> RECORDS
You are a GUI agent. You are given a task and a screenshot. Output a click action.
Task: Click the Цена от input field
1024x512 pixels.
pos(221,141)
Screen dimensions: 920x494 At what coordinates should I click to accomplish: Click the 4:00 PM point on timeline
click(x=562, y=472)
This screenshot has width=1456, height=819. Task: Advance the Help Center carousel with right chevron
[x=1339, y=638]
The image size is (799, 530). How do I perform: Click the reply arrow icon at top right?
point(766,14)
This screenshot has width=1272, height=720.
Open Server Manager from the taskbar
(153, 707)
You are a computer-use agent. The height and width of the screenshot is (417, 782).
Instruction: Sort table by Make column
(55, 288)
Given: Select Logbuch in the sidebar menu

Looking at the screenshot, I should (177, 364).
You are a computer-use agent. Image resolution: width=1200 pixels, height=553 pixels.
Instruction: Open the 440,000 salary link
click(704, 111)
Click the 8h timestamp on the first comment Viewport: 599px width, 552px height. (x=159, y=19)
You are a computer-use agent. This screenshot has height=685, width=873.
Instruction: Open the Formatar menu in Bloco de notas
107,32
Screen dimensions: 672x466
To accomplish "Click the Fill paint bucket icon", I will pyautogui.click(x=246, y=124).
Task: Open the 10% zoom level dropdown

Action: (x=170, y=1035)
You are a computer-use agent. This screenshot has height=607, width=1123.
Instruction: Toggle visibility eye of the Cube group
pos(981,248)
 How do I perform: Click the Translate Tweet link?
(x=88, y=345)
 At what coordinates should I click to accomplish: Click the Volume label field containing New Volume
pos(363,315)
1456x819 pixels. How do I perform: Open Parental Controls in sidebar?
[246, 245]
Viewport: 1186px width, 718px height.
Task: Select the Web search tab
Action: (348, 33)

> DIRECTION
Can you turn all of the data above into a numbered list and leave out the blank lines?

> EXERCISE SOLUTION
1. You are a GUI agent. You are given a task and a screenshot. Output a click action.
2. Task: Click the Цена от input field
3. 1024x512 pixels.
4. pos(221,141)
5. Screen dimensions: 920x494 At what coordinates should I click to accomplish: Click the 4:00 PM point on timeline
6. click(x=562, y=472)
7. This screenshot has width=1456, height=819. Task: Advance the Help Center carousel with right chevron
8. [x=1339, y=638]
9. The image size is (799, 530). How do I perform: Click the reply arrow icon at top right?
10. point(766,14)
11. This screenshot has width=1272, height=720.
12. Open Server Manager from the taskbar
13. (153, 707)
14. You are a computer-use agent. The height and width of the screenshot is (417, 782).
15. Instruction: Sort table by Make column
16. (55, 288)
17. Given: Select Logbuch in the sidebar menu
18. Looking at the screenshot, I should (177, 364).
19. You are a computer-use agent. Image resolution: width=1200 pixels, height=553 pixels.
20. Instruction: Open the 440,000 salary link
21. click(704, 111)
22. Click the 8h timestamp on the first comment Viewport: 599px width, 552px height. (x=159, y=19)
23. You are a computer-use agent. This screenshot has height=685, width=873.
24. Instruction: Open the Formatar menu in Bloco de notas
25. 107,32
26. Screen dimensions: 672x466
27. To accomplish "Click the Fill paint bucket icon", I will pyautogui.click(x=246, y=124).
28. Task: Open the 10% zoom level dropdown
29. Action: (x=170, y=1035)
30. You are a computer-use agent. This screenshot has height=607, width=1123.
31. Instruction: Toggle visibility eye of the Cube group
32. pos(981,248)
33.  How do I perform: Click the Translate Tweet link?
34. (x=88, y=345)
35.  At what coordinates should I click to accomplish: Click the Volume label field containing New Volume
36. pos(363,315)
37. 1456x819 pixels. How do I perform: Open Parental Controls in sidebar?
38. [246, 245]
39. Viewport: 1186px width, 718px height.
40. Task: Select the Web search tab
41. Action: (348, 33)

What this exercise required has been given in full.